Lauren made a beeline for the kitchen. She wanted to be consumed by the heat, the clanking of dishes, the controlled chaos. She wished the lunch hour would stretch on forever.
Summer hadn’t even started, and it couldn’t get any worse.
Matt knew he had Craig’s attent
ion. He fast-forwarded the reel to his latest interview and paused it.
“Last week I spoke to a former assistant coach with the Flyers who’s at Villanova now.”
Matt hit Play, and the Hatfield Ice Arena, home ice to the Villanova men’s ice hockey team, filled the screen. The coach, John Tramm, sat on a bench, the empty rink in the background.
“I can’t talk specifically to Kincaid’s situation because I didn’t know the guy,” Tramm said.
“Of course. I’m just trying to establish the overall climate in the NHL,” Matt said.
“The time period you’re looking at—Kincaid’s two seasons—were right before things began to change.”
“What changed?”
“Starting in, maybe it was spring 2011, if a guy took a hit to the head, he’d be removed from the game and evaluated by a doctor.”
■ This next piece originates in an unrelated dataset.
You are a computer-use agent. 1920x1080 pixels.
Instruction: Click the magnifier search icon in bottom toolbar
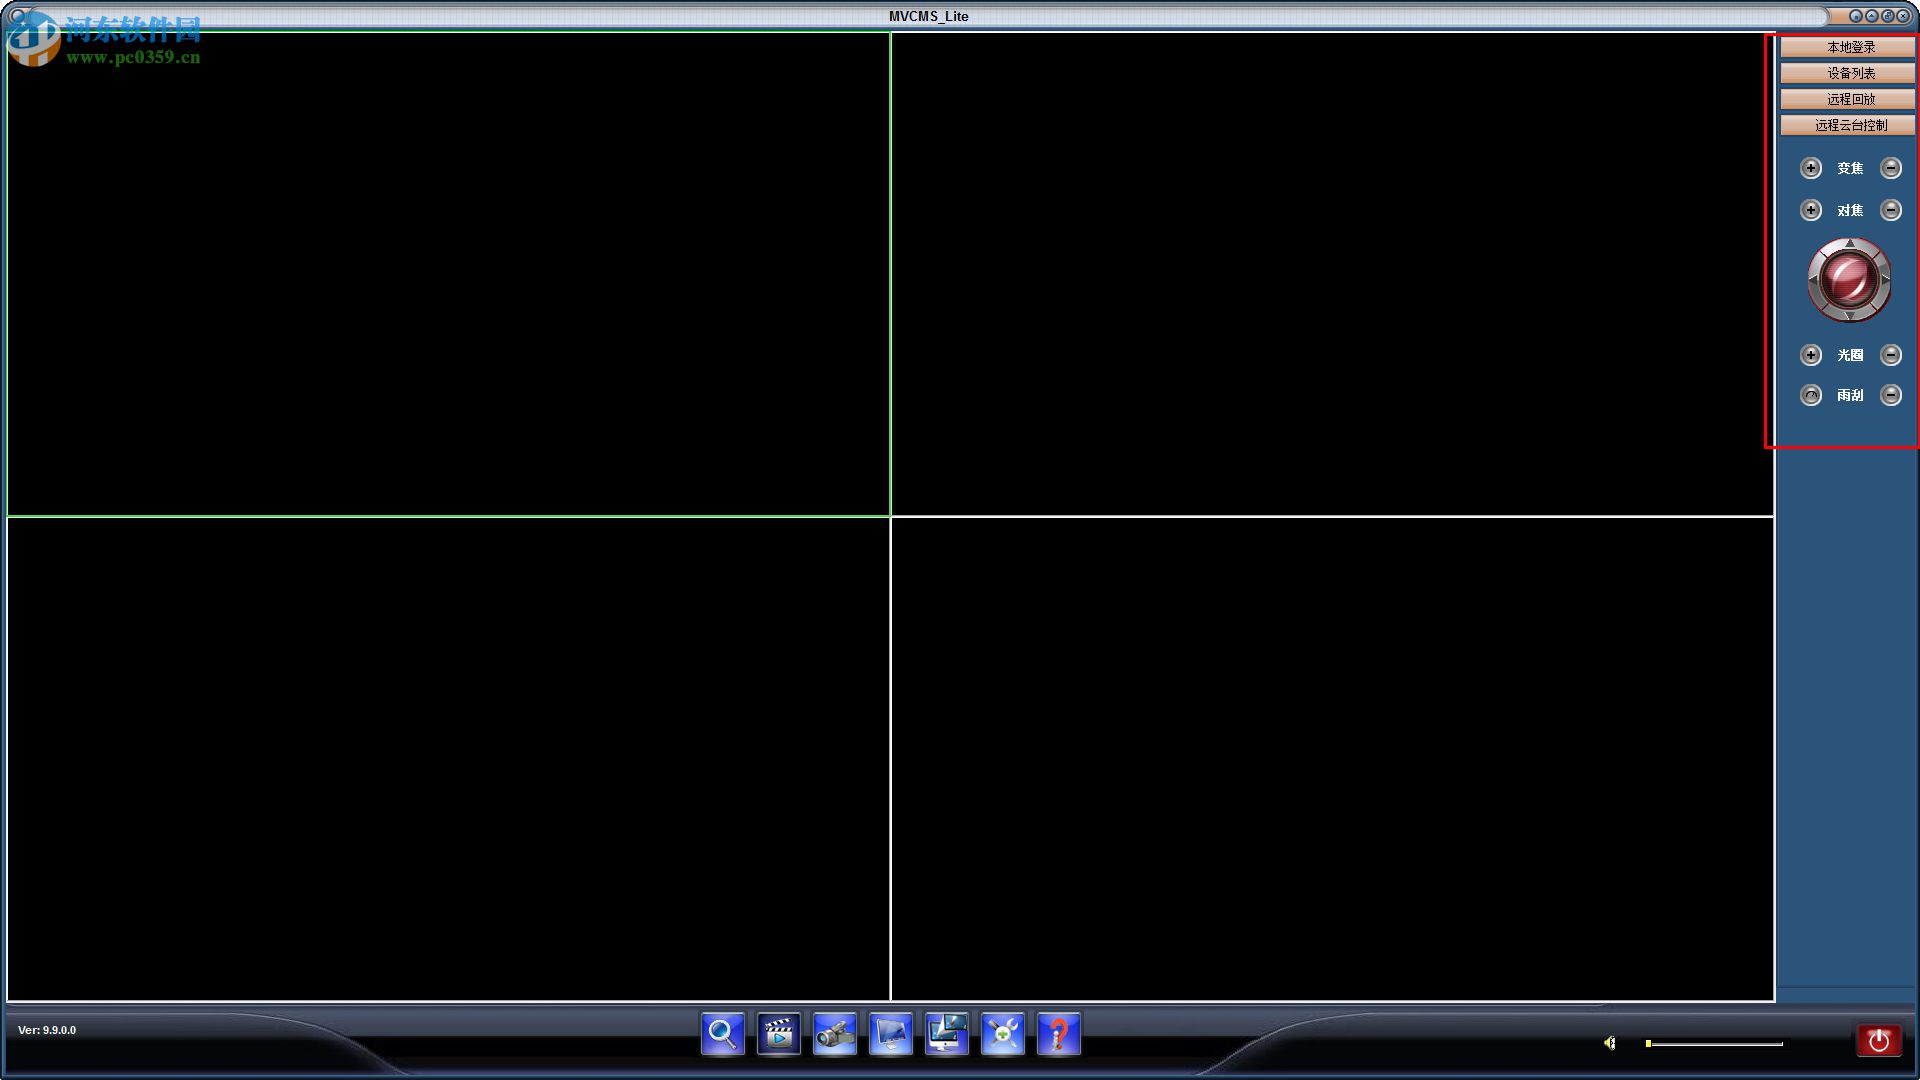point(722,1034)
Matt leaned forward. “Are you saying that prior to 2011, that’s not how players were treated?”
“There was no hard-and-fast protocol for players who took a hit to the head. So they’d sit on the bench and the team trainer would evaluate them. And there is the expectation for the player to just shake it off. Hockey culture demands resilience. Guys feel pressure to prove their toughness, and, frankly, they know they can be replaced. Especially the rookies.”
“I understand there’s a class-action lawsuit by about a hundred retired players,” Matt said.
Tramm nodded. “Yes. The lawsuit is in light of the new research about CTE.”
Matt knew all about CTE, chronic traumatic encephalopathy, a degenerative brain disorder. Matt still couldn’t believe that he’d found a head-injury angle on the Rory Kincaid story. At first, he’d doubted himself. He thought he was projecting. He’d been obsessed with head-injury consequences for over a decade, ever since his older brother came back from Afghanistan. Everyone knew it was a problem for wounded warriors. And people knew it was a problem for pro athletes. But in Rory Kincaid, he might have found an intersection, a perfect storm that had taken down America’s golden boy.